4. A Itália, graças a Deus, está em paz:  é importante que esta situação perdure, porque só no contexto da paz podem ser enfrentados e resolvidos de maneira conveniente os complexos problemas com que a Nação se deve medir. Há a vida a ser tutelada desde a concepção e protegida, com amor e dignidade, na sua evolução natural. Ela nasce e cresce na família, a célula fundamental sobre a qual se sustenta a nação e que merece ser sempre melhor ajudada, com próvidas intervenções, no cumprimento da sua essencial função social.

Depois há a escola, que deve ser livre e aberta ao crescimento moral e intelectual das jovens gerações. Como não reconhecer a oportunidade de fazer florescer múltiplas experiências de percursos educativos, nos quais a família, fundada sobre o matrimónio, e os grupos sociais possam exprimir de maneira concreta as suas convicções?

E por fim o trabalho que hoje, mais do que nunca, evoca o preceito bíblico que empenha o homem na transformação do mundo. Os poderes públicos, precisamente como para com a vida, a família e a escola, têm o dever de ajudar com todos os meios a pessoa a exprimir as suas potencialidades criativas:  seria culpa grave permanecer indiferente e confinar as jovens gerações num ócio corruptor, que desfigura a dignidade que todos já reconhecem à pessoa e ao cidadão.

5. A Igreja, em todas as suas componentes, está pronta a colaborar com os poderes públicos, ou melhor, com a sociedade nacional, da qual é parte significativa e caracterizante. De bom grado, ela põe à disposição também deste País, que por tantos aspectos lhe está tão próximo e é tão querido, as suas energias. Fá-lo no respeito da sua missão específica, que é a do anúncio do Evangelho a todos os homens:  só assim, de facto, a vicissitude do ser humano pode evoluir no tempo, em sentido que corresponde plenamente ao desígnio do seu Criador e Redentor.

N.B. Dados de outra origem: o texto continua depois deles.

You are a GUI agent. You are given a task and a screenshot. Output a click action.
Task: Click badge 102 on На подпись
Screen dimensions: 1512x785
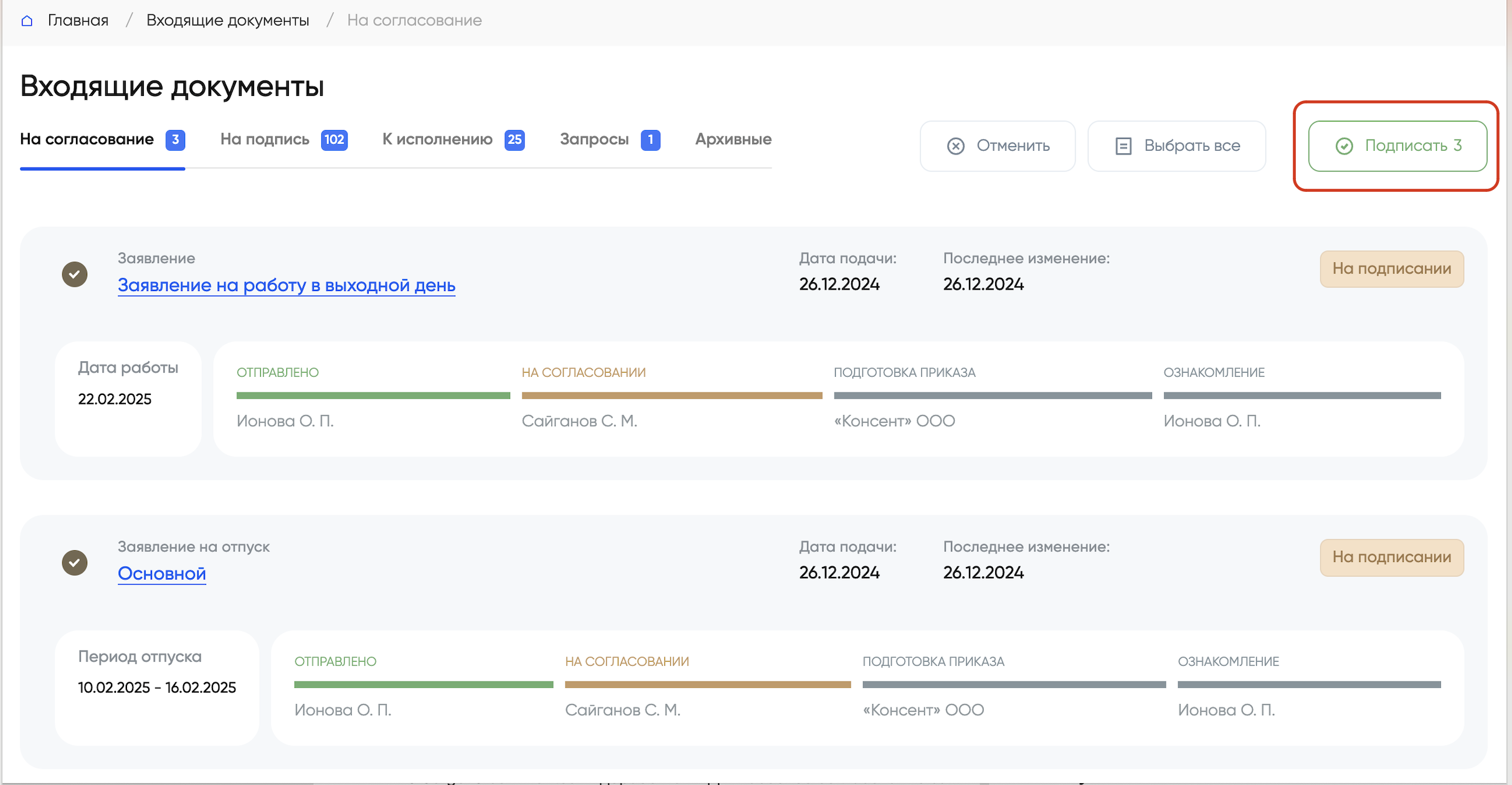click(x=334, y=140)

A Igreja segue de perto o verdadeiro bem do País, para o qual contribui com a fidelidade a Cristo e a inovação criativa nos sectores da educação, da cultura, da  assistência  e  de  tantas  formas  de testemunho que lhe são próprias, tendo bem firme uma irrenunciável ideia do homem  e  do  significado  das  relações sociais.

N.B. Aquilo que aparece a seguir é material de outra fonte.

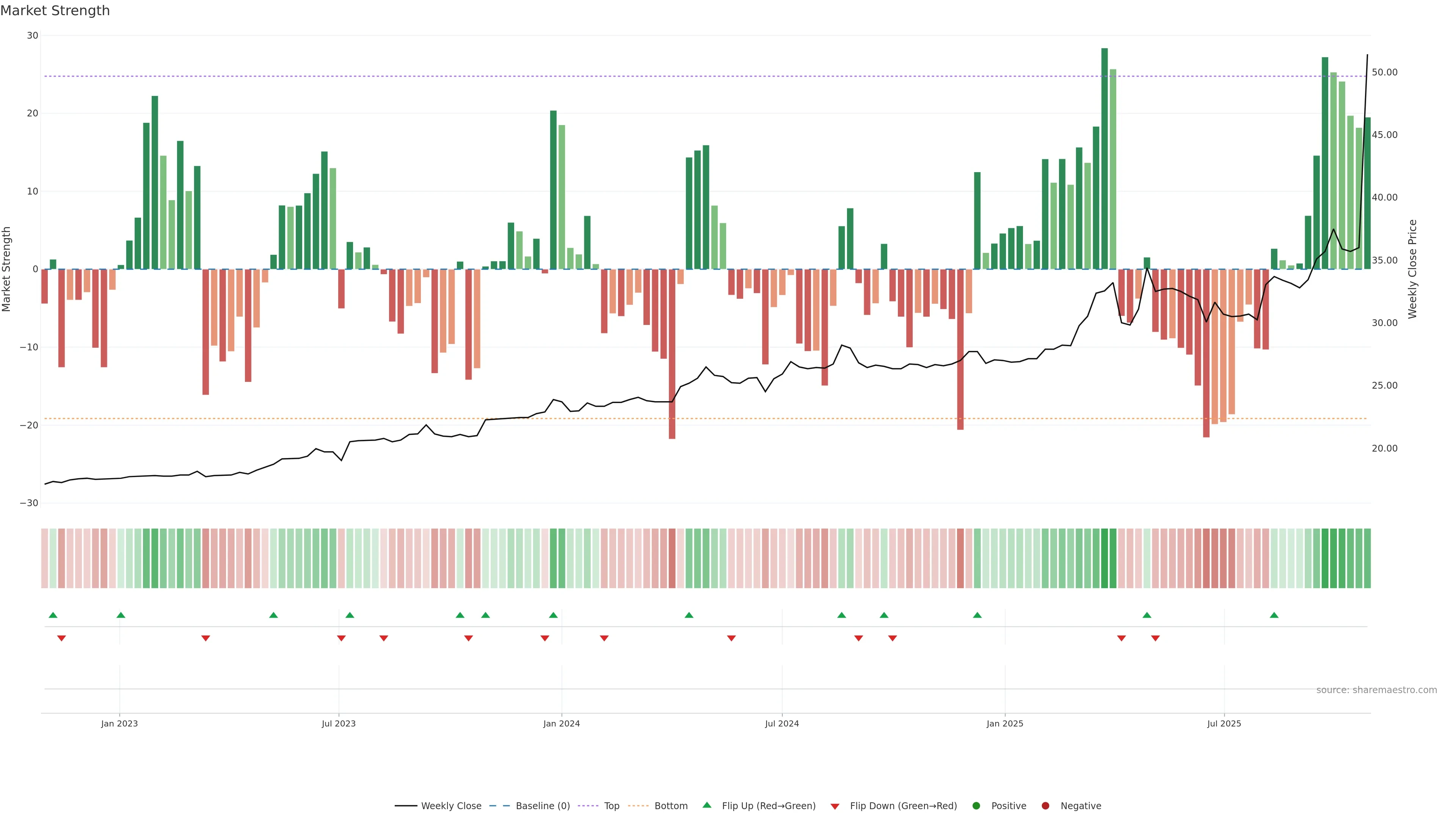Click the Bottom dotted-line legend entry

(x=670, y=806)
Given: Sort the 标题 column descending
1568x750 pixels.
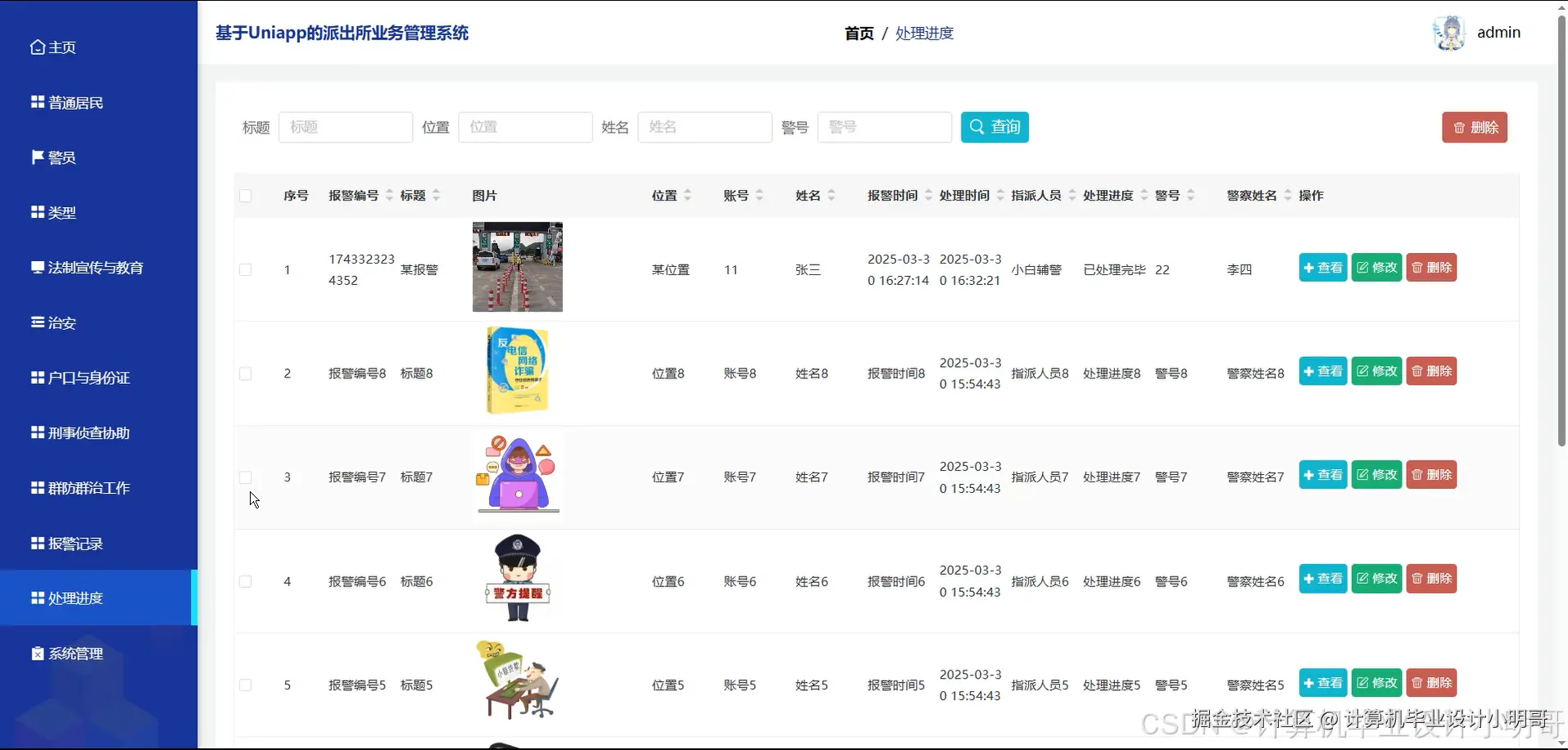Looking at the screenshot, I should (x=437, y=199).
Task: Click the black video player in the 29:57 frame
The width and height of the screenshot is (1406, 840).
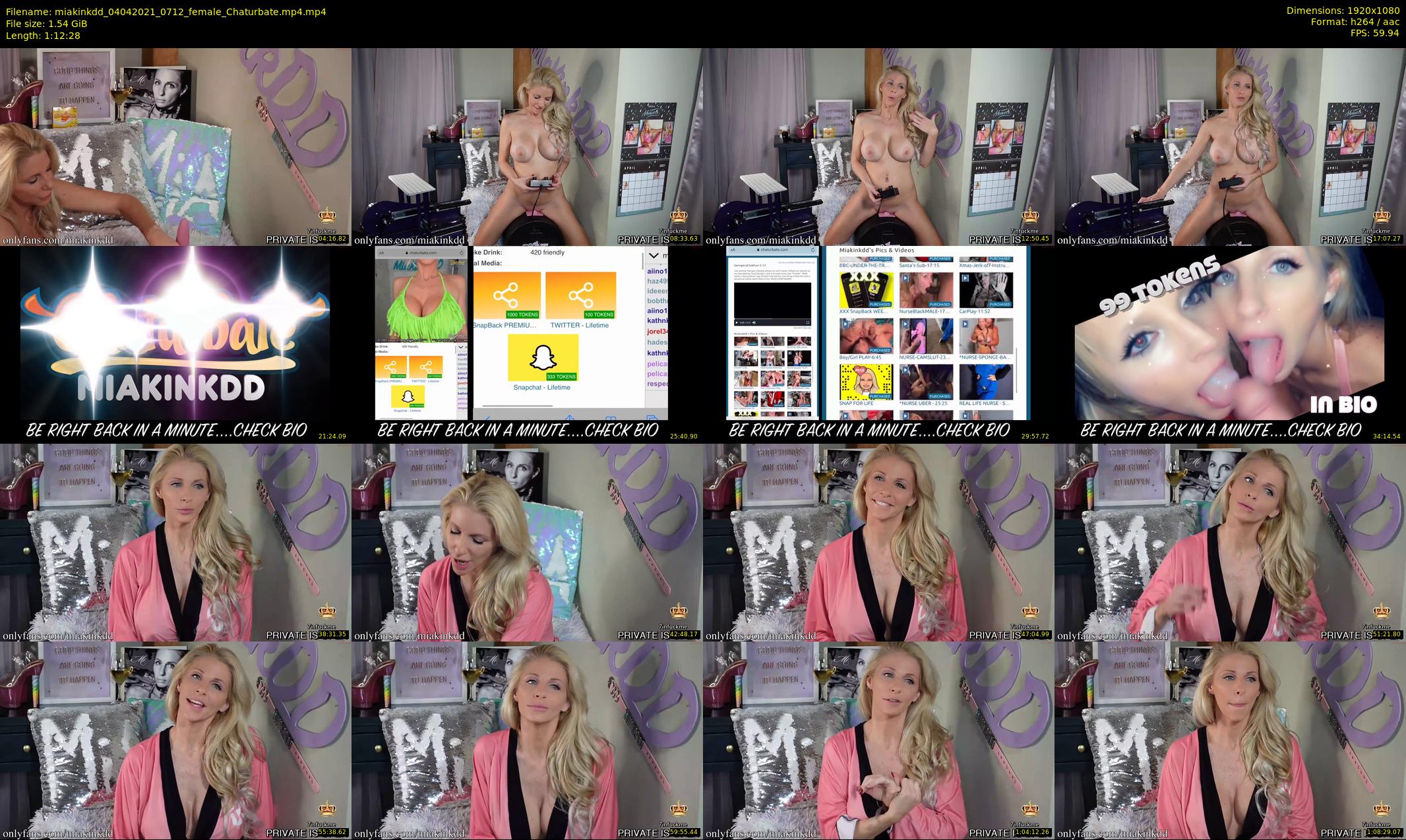Action: (x=772, y=301)
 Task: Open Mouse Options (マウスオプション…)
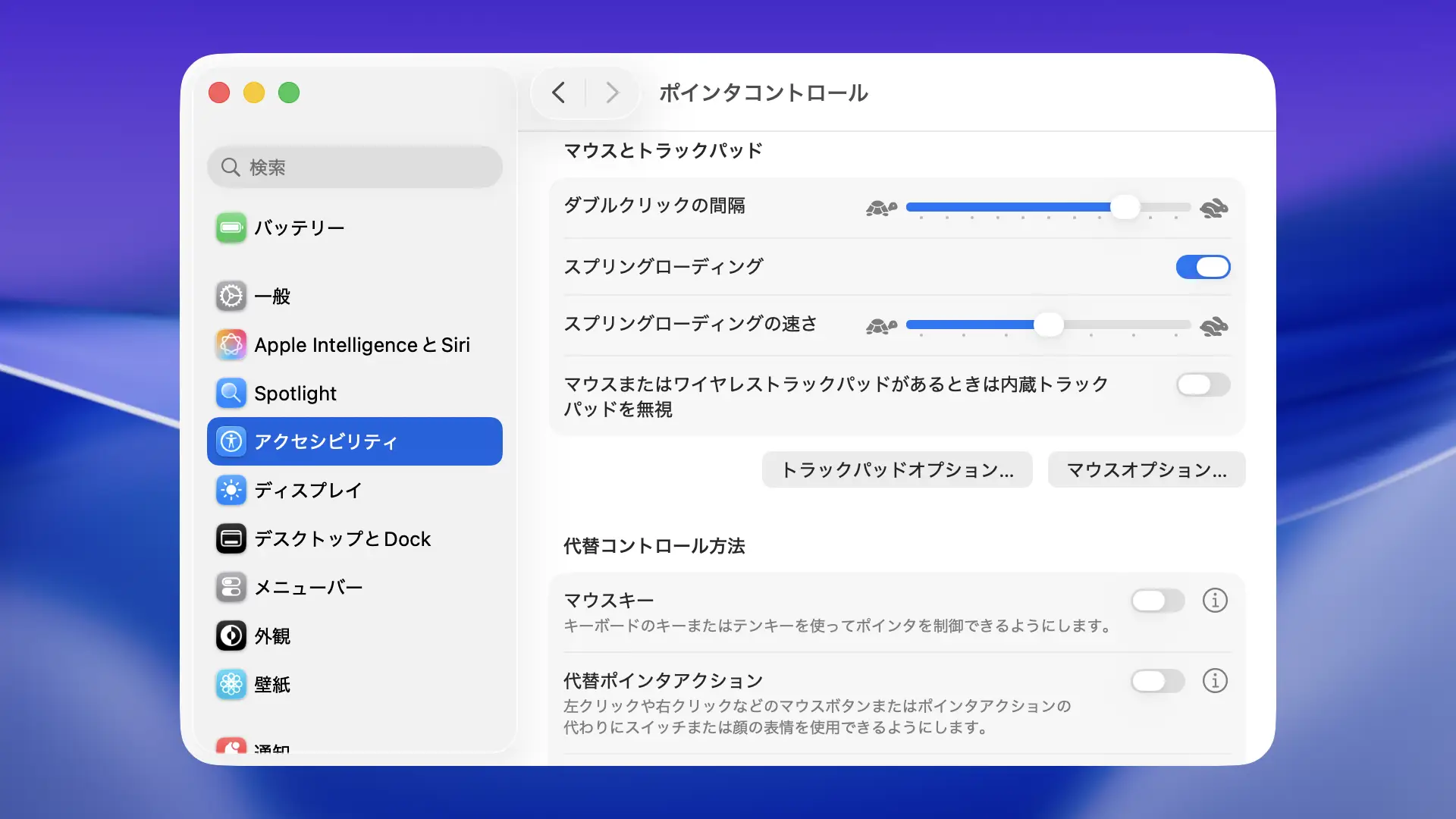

6. Com estes sentimentos e esperanças olhamos para a abertura, já iminente, do Jubileu do bimilenário da Encarnação do Filho de Deus. Na ocasião, milhões e milhões de homens confluirão a Roma. Para os acolher, haverá a tradicional e bem experimentada hospitalidade do povo italiano, mas também esta é uma ulterior responsabilidade que pesa sobre as duas realidades, o Estado e a Igreja, que hoje se encontraram de modo visível nesta visita, e cujas relações são caracterizadas por significativa colaboração.

Ao agradecer tudo o que as Autoridades italianas estão a fazer para o bom êxito do Ano jubilar, exprimo o voto por que o empenho prossiga com a mesma eficácia nos próximos meses, de maneira a assegurar aos peregrinos de todas as partes do mundo o acolhimento solícito e atento que esperam.

7. É-me grato concluir estas palavras com os votos cordiais por que a Nação italiana, graças também à sua obra, Senhor Presidente, saiba avançar pelo caminho do progresso autêntico, recolhendo das suas ricas tradições de civilização renovados impulsos para a promoção daqueles valores humanos e cristãos que lhe asseguraram estima e prestígio na assembleia dos povos.

Com estes desejos, formulo-lhe os mais sentidos votos para o feliz cumprimento do altíssimo mandato há pouco iniciado, enquanto com grande simpatia invoco sobre a sua pessoa e gentil Esposa, sobre as Autoridades aqui presentes e o inteiro Povo italiano a constante protecção do Omnipotente.